BEGIN Extracted data

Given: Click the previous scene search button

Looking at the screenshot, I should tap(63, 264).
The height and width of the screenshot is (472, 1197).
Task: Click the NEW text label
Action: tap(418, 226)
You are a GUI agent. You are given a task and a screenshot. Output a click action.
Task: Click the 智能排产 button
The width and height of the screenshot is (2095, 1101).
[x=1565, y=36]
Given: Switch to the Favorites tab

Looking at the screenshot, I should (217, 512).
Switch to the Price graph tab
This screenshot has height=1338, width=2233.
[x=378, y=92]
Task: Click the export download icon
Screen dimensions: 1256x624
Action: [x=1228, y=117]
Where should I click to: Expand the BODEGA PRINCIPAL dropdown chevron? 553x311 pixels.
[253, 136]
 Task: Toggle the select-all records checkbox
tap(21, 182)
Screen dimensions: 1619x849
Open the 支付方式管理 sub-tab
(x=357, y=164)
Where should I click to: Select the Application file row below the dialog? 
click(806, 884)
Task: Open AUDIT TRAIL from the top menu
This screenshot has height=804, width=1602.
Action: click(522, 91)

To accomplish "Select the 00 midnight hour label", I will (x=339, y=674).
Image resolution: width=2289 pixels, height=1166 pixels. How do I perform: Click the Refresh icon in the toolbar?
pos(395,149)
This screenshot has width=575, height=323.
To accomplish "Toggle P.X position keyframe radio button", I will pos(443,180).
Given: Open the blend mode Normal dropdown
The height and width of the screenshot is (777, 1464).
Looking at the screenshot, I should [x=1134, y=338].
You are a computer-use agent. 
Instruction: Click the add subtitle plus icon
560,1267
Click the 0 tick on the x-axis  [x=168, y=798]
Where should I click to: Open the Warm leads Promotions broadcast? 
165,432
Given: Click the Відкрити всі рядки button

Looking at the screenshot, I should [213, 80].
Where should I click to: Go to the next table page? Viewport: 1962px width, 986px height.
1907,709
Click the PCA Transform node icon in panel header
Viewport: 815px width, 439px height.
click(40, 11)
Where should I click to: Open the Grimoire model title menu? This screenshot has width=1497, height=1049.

END Extracted data

◆ Your goal ◆
Write down every record shown above precisely.

◆ Answer space ◆
Given: Click the previous scene search button

Looking at the screenshot, I should tap(63, 264).
The height and width of the screenshot is (472, 1197).
Task: Click the NEW text label
Action: tap(418, 226)
You are a GUI agent. You are given a task and a screenshot. Output a click action.
Task: Click the 智能排产 button
The width and height of the screenshot is (2095, 1101).
[x=1565, y=36]
Given: Switch to the Favorites tab

Looking at the screenshot, I should (217, 512).
Switch to the Price graph tab
This screenshot has height=1338, width=2233.
[x=378, y=92]
Task: Click the export download icon
Screen dimensions: 1256x624
Action: [x=1228, y=117]
Where should I click to: Expand the BODEGA PRINCIPAL dropdown chevron? 553x311 pixels.
[253, 136]
 Task: Toggle the select-all records checkbox
tap(21, 182)
Screen dimensions: 1619x849
Open the 支付方式管理 sub-tab
(x=357, y=164)
Where should I click to: Select the Application file row below the dialog? 
click(806, 884)
Task: Open AUDIT TRAIL from the top menu
This screenshot has height=804, width=1602.
Action: click(522, 91)

To accomplish "Select the 00 midnight hour label", I will (x=339, y=674).
Image resolution: width=2289 pixels, height=1166 pixels. How do I perform: Click the Refresh icon in the toolbar?
pos(395,149)
This screenshot has width=575, height=323.
To accomplish "Toggle P.X position keyframe radio button", I will pos(443,180).
Given: Open the blend mode Normal dropdown
The height and width of the screenshot is (777, 1464).
Looking at the screenshot, I should [x=1134, y=338].
You are a computer-use agent. 
Instruction: Click the add subtitle plus icon
560,1267
Click the 0 tick on the x-axis  [x=168, y=798]
Where should I click to: Open the Warm leads Promotions broadcast? 
165,432
Given: Click the Відкрити всі рядки button

Looking at the screenshot, I should [213, 80].
Where should I click to: Go to the next table page? Viewport: 1962px width, 986px height.
1907,709
Click the PCA Transform node icon in panel header
Viewport: 815px width, 439px height.
click(40, 11)
Where should I click to: Open the Grimoire model title menu? This screenshot has width=1497, height=1049.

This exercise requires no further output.